● **Listed records**
• • • • •

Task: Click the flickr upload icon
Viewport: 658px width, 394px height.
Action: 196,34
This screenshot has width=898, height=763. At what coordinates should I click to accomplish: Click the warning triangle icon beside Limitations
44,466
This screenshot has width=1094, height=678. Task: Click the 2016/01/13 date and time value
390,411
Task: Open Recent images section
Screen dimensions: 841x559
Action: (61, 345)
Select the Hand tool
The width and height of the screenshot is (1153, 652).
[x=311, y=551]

• • • • •

Reproduce each line of the material exactly as given.

● **Exercise result**
Task: Click the flickr upload icon
Viewport: 658px width, 394px height.
Action: 196,34
This screenshot has width=898, height=763. At what coordinates should I click to accomplish: Click the warning triangle icon beside Limitations
44,466
This screenshot has width=1094, height=678. Task: Click the 2016/01/13 date and time value
390,411
Task: Open Recent images section
Screen dimensions: 841x559
Action: (61, 345)
Select the Hand tool
The width and height of the screenshot is (1153, 652).
[x=311, y=551]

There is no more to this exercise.